# Spire's log



## spire (Jun 2, 2003)

First workout : May 30th (I couldn't wait)

Leg Curl : (I completely forgot until I got home that it was supposed to be 1 + 1/4 curls, silly silly me) 

(8x60)x2
(7x70)x2

Squats : 

155lbs

18
14
12
11
12
11
11
12
-----
101

I have not done squats for long so I used the safety squat aparatus (with that bar around the neck so you can use the hands for balance, I'll do a test set with a normal bar next workout). I assume the safety squat bar weighs 65lbs

Good Mornings :

I have never done these before so I took them really easy

20lbs

20
20
20
20
20
----
100

Seated Calf Raises :

My gym, annoyingly, does not have seated calf raises so I used the machine that puts the weight on top of the hips and you bend at a 90 degree angle. The weights increase as I gradually figured out how to use the machine effectivly.

15x60
12x60
18x60
17x75
15x90
16x90


----------



## spire (Jun 2, 2003)

Its Saturday morning and my legs are pretty sore from yesterday and I even though I was going easy. I guess that means that this is really working!


Sunday afternoon. My quads have been sore for about 2 and a half days now, I don't think I have ever been sore like this before. As sadistic as it sounds, I am looking forward to the next one!


----------



## katie64 (Jun 2, 2003)

Good Luck Spire..... Looking forward to the pain, I start Thursday


----------



## dvlmn666 (Jun 4, 2003)

> _*Originally posted by spire *_
> My gym, annoyingly, does not have seated calf raises so I used the machine that puts the weight on top of the hips and you bend at a 90 degree angle. The weights increase as I gradually figured out how to use the machine effectivly.

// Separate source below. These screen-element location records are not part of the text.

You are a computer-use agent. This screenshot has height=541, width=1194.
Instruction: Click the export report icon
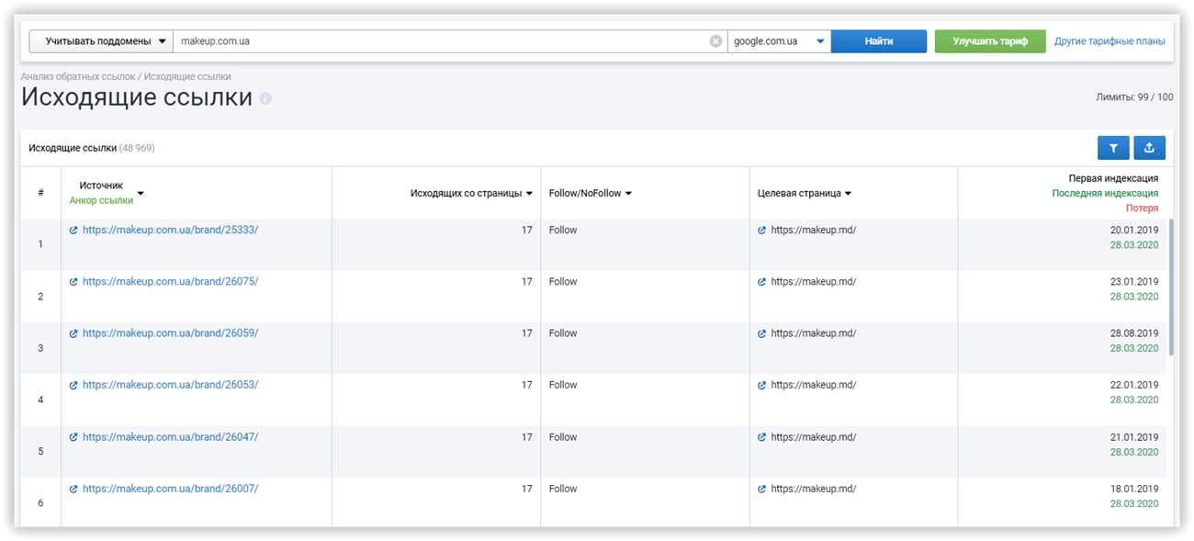click(x=1149, y=147)
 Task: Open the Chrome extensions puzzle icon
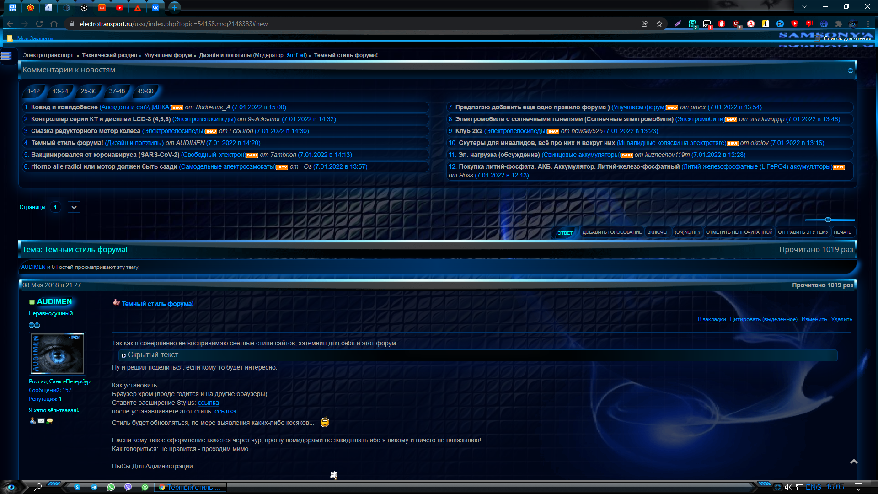pyautogui.click(x=838, y=24)
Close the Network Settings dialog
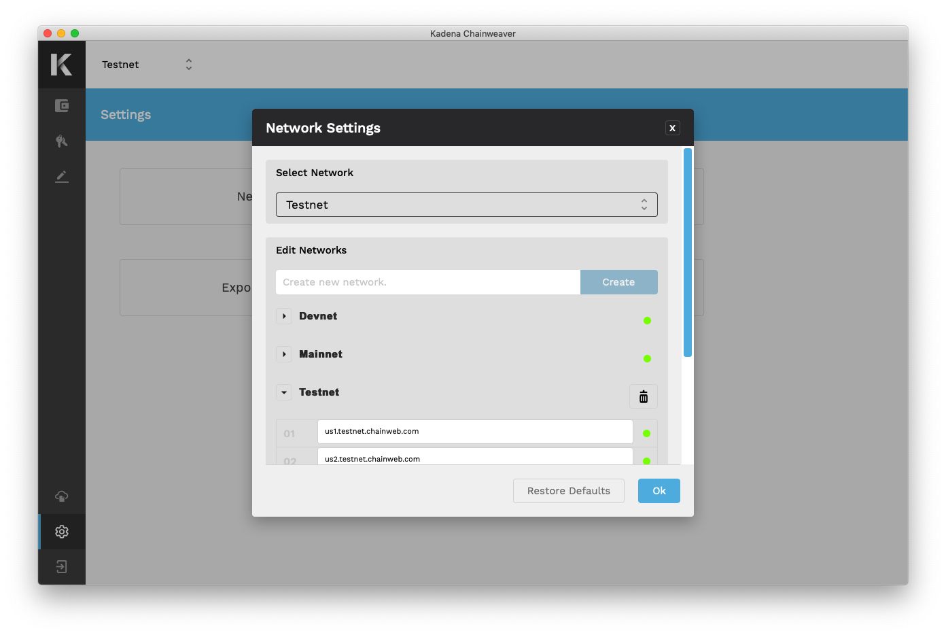 (x=672, y=128)
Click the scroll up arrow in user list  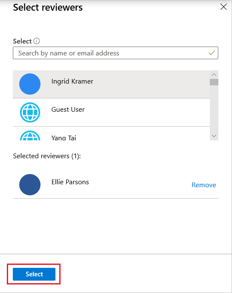(x=214, y=75)
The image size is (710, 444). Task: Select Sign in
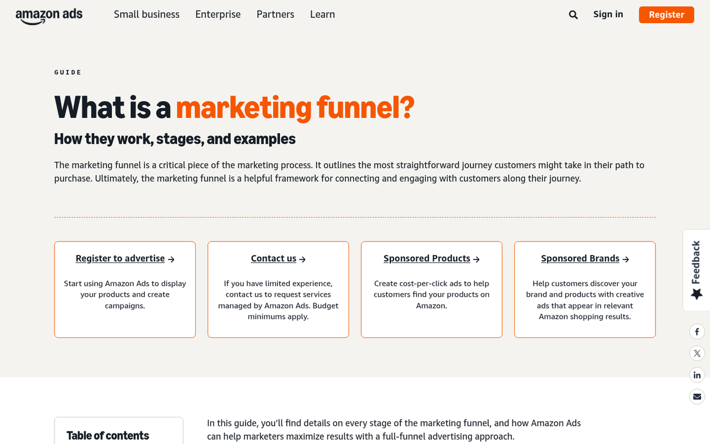click(608, 14)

Sounds like donkey raises to me.  Glad to see your enjoying the routine. Good luck.


----------



## spire (Jun 4, 2003)

*Re: Re: Spire's log*



> _*Originally posted by dvlmn666 *_
> Sounds like donkey raises to me.  Glad to see your enjoying the routine. Good luck.



Thanks! From what I have done so far, this really does seem to be a good cycling workout.


----------



## spire (Jun 4, 2003)

Workout #2 : performed June 4th.

1 1/4 calf raises : 

8x60, 7x70, 8x70, 6x80

Geez, do these really seem to hit the hamstrings, the extra 1/4 seem to sustain the contraction atleast an extra 2 or 3 seconds

squats : I was trying the staight bar (as oppsed to the safety bar) and I found that this actually put more strain on my shoulders than the legs and that wound up being more of a limiting factor. I am really not well developped in the upper body compared to the lower, as rare as that is. So I think I will move back for next week.

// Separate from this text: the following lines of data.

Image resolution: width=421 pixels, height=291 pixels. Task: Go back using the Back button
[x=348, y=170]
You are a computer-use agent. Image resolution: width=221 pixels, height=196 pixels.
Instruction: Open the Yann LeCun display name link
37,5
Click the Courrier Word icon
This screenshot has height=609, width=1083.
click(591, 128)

135lbs : 15, 12, 10, 10, 7, 7, 8, 10, 11, 9, 5 : 102

good mornings : still new at this so took it easy

(25x25)x4

Calf raises : still getting used to this new machine.

17x60, 18x80, 18x100, 16x120, 15x120, 15x120


----------



## spire (Jun 4, 2003)

I will include cardio in here to.

The day after was not sore at all, I attribute that to the fact that I couldn't stress the legs because of the straight squat bar, I am defnitly switching back. 

Cardio : (June 4th) 2h45 on the bike (I doubt I would have been able to do this had I actually been able to stress the legs.


----------



## spire (Jun 11, 2003)

Workout #3 :

leg curls :  7x70, 8x70, 7x80, 5x90

Squats : 155lbs : 15, 13, 11, 10, 13, 10, 10, 8 = 101

Good Mornings 25lbs : 20, 20, 30, 30 = 100

Donkey Calf Raise : 20x100, 16x120, 15x120, 16x120, 15x120, 15x120.

Comments : Geez, have I never worked that hard on squats before. I don't think I have ever sweat that much before. All you people doing 4 sets should up the weight and start doing 6 to 8 sets. Now I know why Dr. Pain loves it so much!


----------



## spire (Jun 11, 2003)

Oh yeah, I forget to mention I moved back to saftey squat bar, definitly better leg workout due to my puny upper body.


----------